I favor the upside longer term, because I see a lot more embracing of the safety trade than anything else at this point.
Gold rallied significantly during the trading session on Friday to break above the 50-day EMA, but gave back those gains to show signs of weakness. The market is likely to continue to bounce around in general, and gold will be at the mercy of the overall panic that seems to be jumping in and out of the market randomly.
Recently, we have seen interest rates in the United States spike a bit, which is toxic for gold. This is because you do not get paid anything to hold gold, while you do bonds. They both tend to serve the same purpose longer term: a way to protect wealth. Most traders do not want to be bothered with something that has no yield if they can avoid it. This is why gold suddenly will fall at times due to a strengthening US dollar, via the bond market.

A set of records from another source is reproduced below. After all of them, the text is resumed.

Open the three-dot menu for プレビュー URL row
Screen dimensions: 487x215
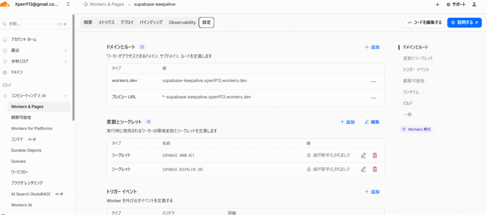[x=373, y=98]
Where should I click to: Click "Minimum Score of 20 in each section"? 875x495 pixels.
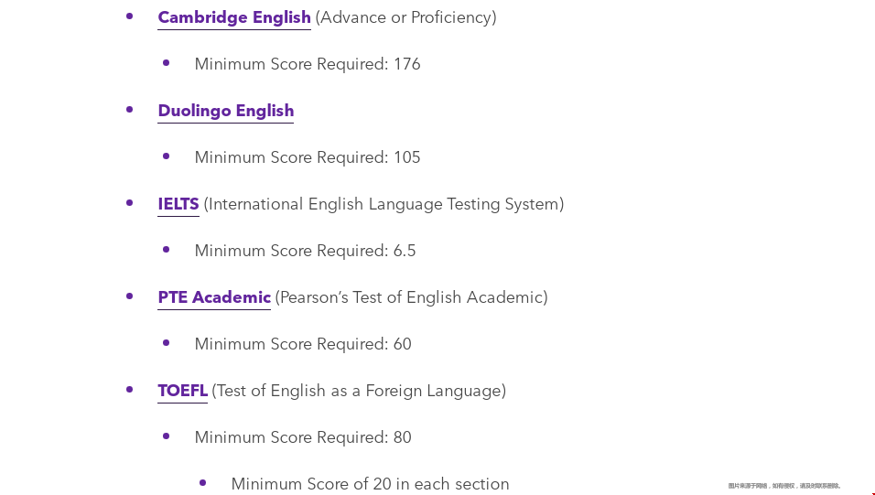click(x=370, y=484)
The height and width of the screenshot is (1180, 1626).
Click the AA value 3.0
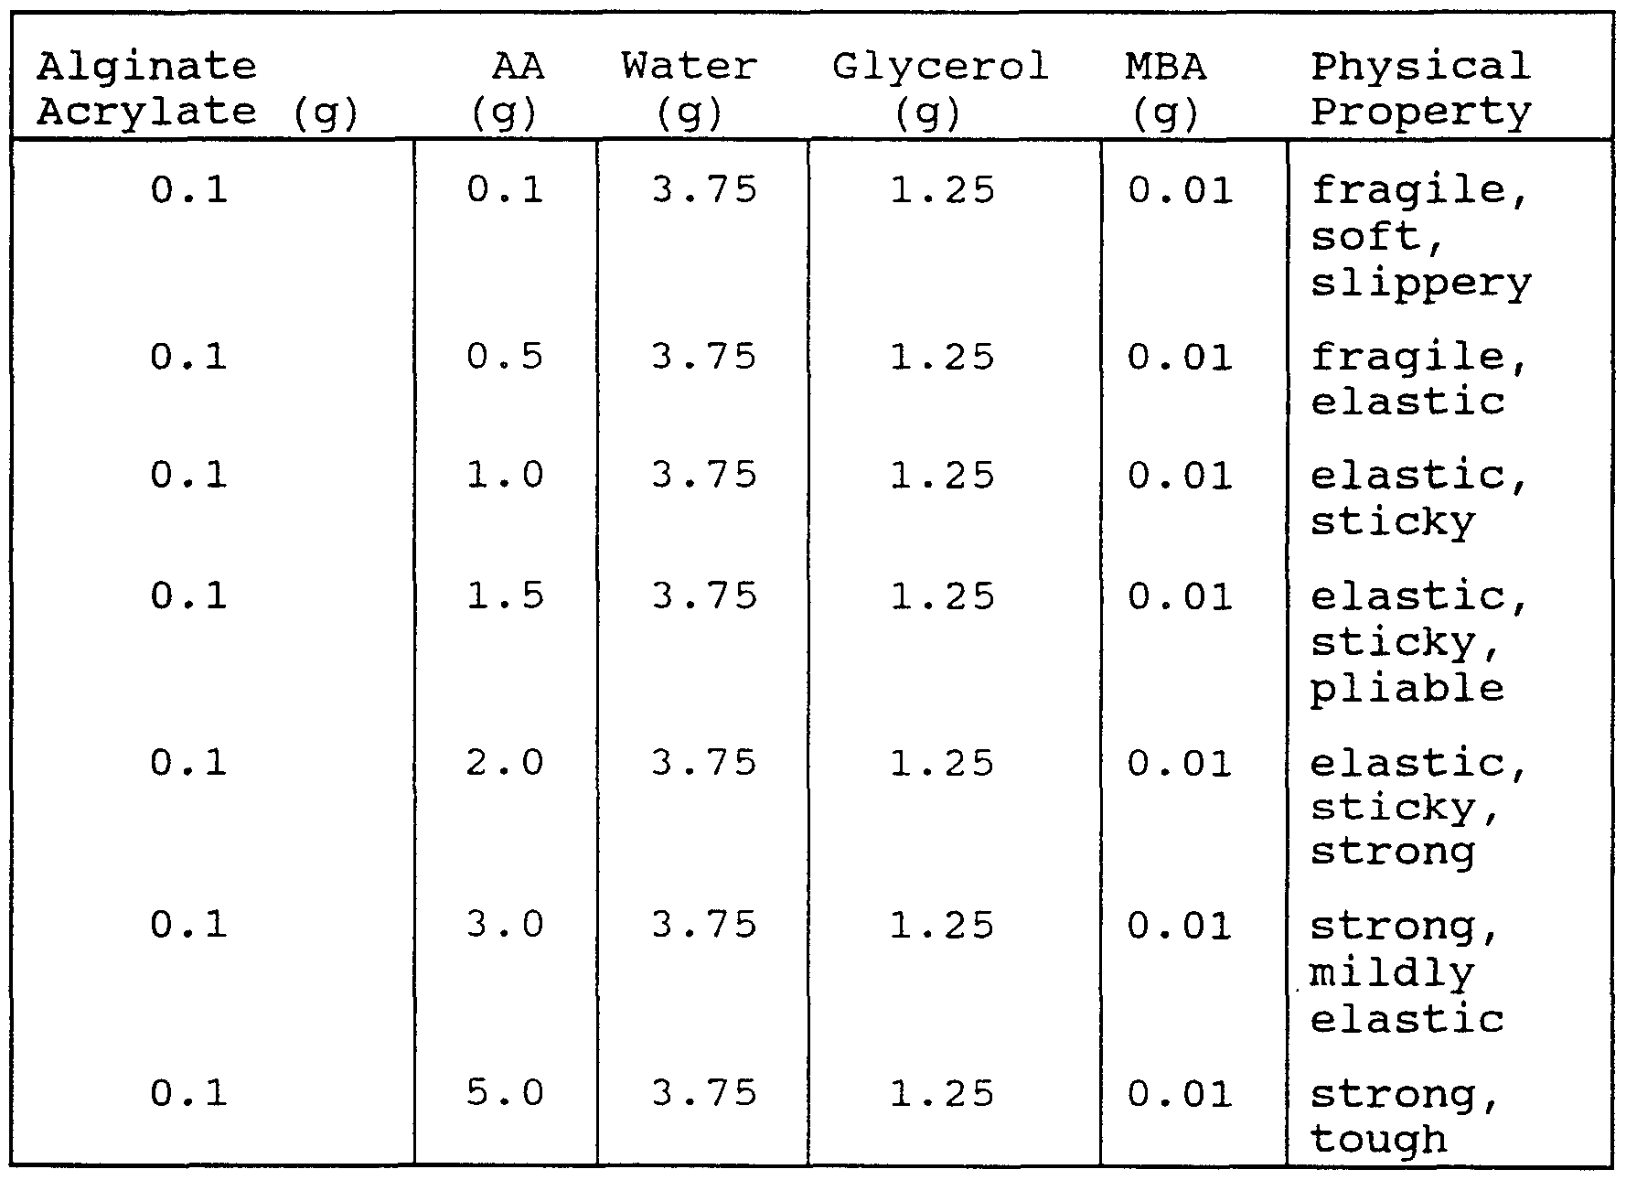point(505,925)
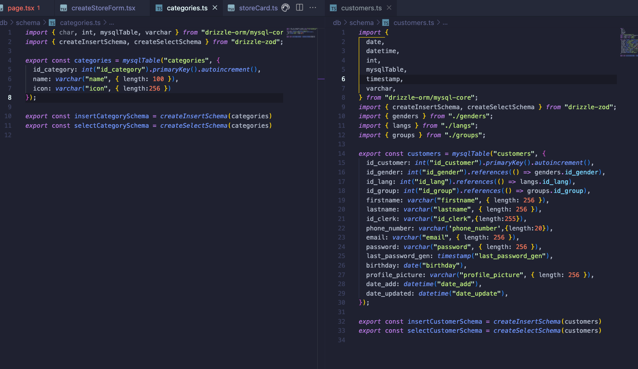Viewport: 638px width, 369px height.
Task: Switch to the createStoreForm.tsx tab
Action: click(104, 7)
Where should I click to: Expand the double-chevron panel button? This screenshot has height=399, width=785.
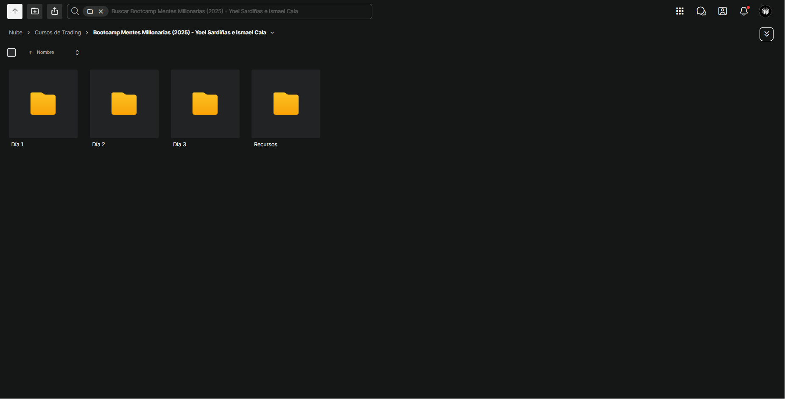[766, 34]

The 200-day EMA sits underneath and offers a bit of support, so I do not necessarily think that we are going to break down anytime soon. I believe at this point we are simply looking at a market that is likely to continue hearing a lot of noise in general, and a tightening of the overall range. That means that we are going to make a bigger move sooner rather than later, but eventually what we will see is some type of impulsive candlestick that closes in one direction or the other with a long real body. That will be your signal as to where we go next. If we break to the upside, I think it is the $1900 level followed by the $1960 level that we will reach towards, but if we break down, we will probably go testing the $1800 level, followed by the $1750 level. Because of this, you need to be very cautious, but I favor the upside longer term, because I see a lot more embracing of the safety trade than anything else at this point.